Da come parla possiamo capire che quello che vivete non ha nulla a che fare con un lutto. É davvero così?

“Sono d’accordo con questa considerazione. Noi non abbiamo una lapide dove piangere e darci una risposta. Noi viviamo nella continua attesa che qualcuno o qualcosa risolva il nostro rebus. Purtroppo però, man mano che scorre il tempo la soluzione diventa più difficile.

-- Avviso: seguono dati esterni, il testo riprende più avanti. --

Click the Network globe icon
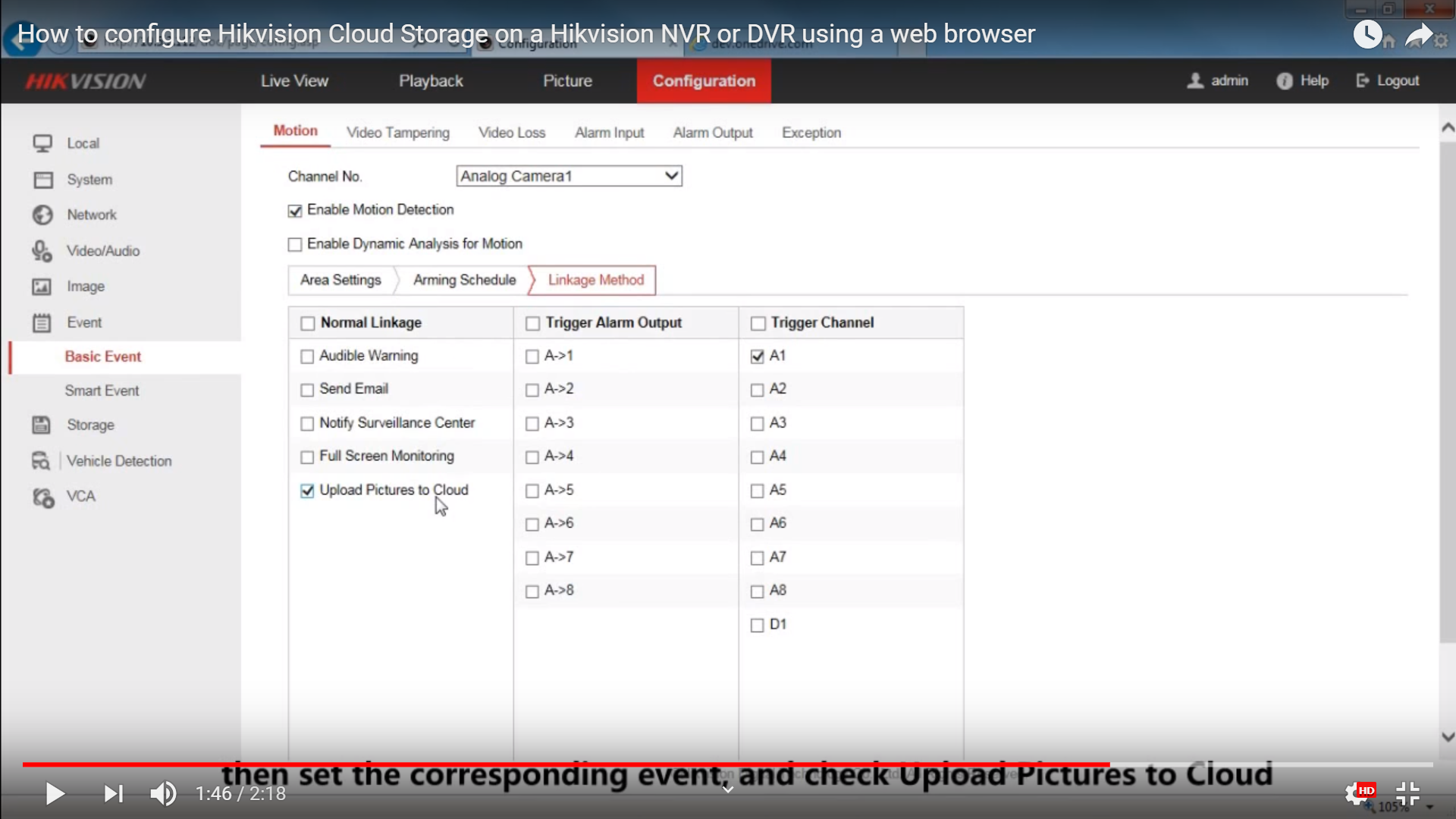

La nostra è una vita sospesa come lo è quella del caro scomparso e non trascorre un solo giorno senza pensare a lui o a lei, per non parlare quando durante le festività quel posto vuoto a tavola diventa una vera e propria voragine”.

Annalisa, le sparizioni vengono trattate tutte nella stessa maniera?

“Noi, anche se con sfumature diverse, viviamo il medesimo dramma, ma purtroppo agli occhi della società non è così. Se per esempio a scomparire è una persona anziana c’è meno attenzione e anche i media spesso danno meno visibilità. Al contrario, se si tratta di un giovane i riflettori si alzano. Una cosa è certa, i numeri dicono che dal 1974 gli scomparsi in Italia ammontano a 79.535. Di questi 60.000 sono minori e 40.000 stranieri. Un dato del genere è inquietante e fa tremare la società in cui viviamo”.

Perché un ragazzo o una ragazza si allontana?

“Fino a qualche decennio fa, quando scompariva un minore nella maggior parte dei casi si trattava di rapimenti legati alle adozioni illegali. Oggi invece, il giovane che si allontana è più grande e lo fa perché sollecitato da un susseguirsi di stimoli che possono indurre anche alla violenza e ad atti estremi. Mentre in passato i ragazzi cercavano i propri modelli di vita all’interno della propria famiglia, ora non è più così. Internet e i social hanno avviato un cambio di rotta e la quotidianità di questi giovani è scandita da un click, da un ‘mi piace’, da una foto con più o meno filtri. E se, poi qualcosa va male, ecco l’oblio, ecco la depressione, ecco la voglia di scomparire nel nulla”.

Di cosa si occupa Penelope?

“La nostra associazione è composta da tutti noi che viviamo questo dramma e nasce dalla volontà di aiutarci in questo estenuante cammino di attesa e di ricerca. Per questo Penelope, oltre a fornire un supporto psicologico, si occupa anche dell’aspetto burocratico e legale, mettendo a disposizione dei professionisti che operano nell’ambito civilistico, penale e amministrativo. Uno dei problemi che bisogna affrontare è che tra gli scomparsi si annoverano molte persone affette da patologie psichiatriche. La legislazione dovrebbe garantire a chi soffre di questi malattie una adeguata assistenza anche quando vengono trasferiti negli ospedali. Da un punto di vista burocratico invece, ci stiamo battendo perché, almeno durante il primo anno di ricerca vengano concessi dei permessi retribuiti di astensione dal lavoro. Questa esigenza nasce dal fatto che quando arriva una segnalazione di avvistamento è necessario recarsi sul posto e accertarne la reale veridicità. Non è fantascienza che molti di noi, avendo totalizzato un numero elevato di assenze, sia stato licenziato e si sia trovato ad affrontare una situazione economica molto delicata. Inoltre, stiamo chiedendo che la dichiarazione di morte presunta venga ridotta da 10 a 5 anni in modo tale che, in caso lo scomparso sia in età pensionabile, si possa accedere anticipatamente alla pensione di reversibilità e che, in caso di conti bancari cointestati, ci sia una legge che ne impedisca il totale ‘congelamento’ e la successiva nomina di un tutore”.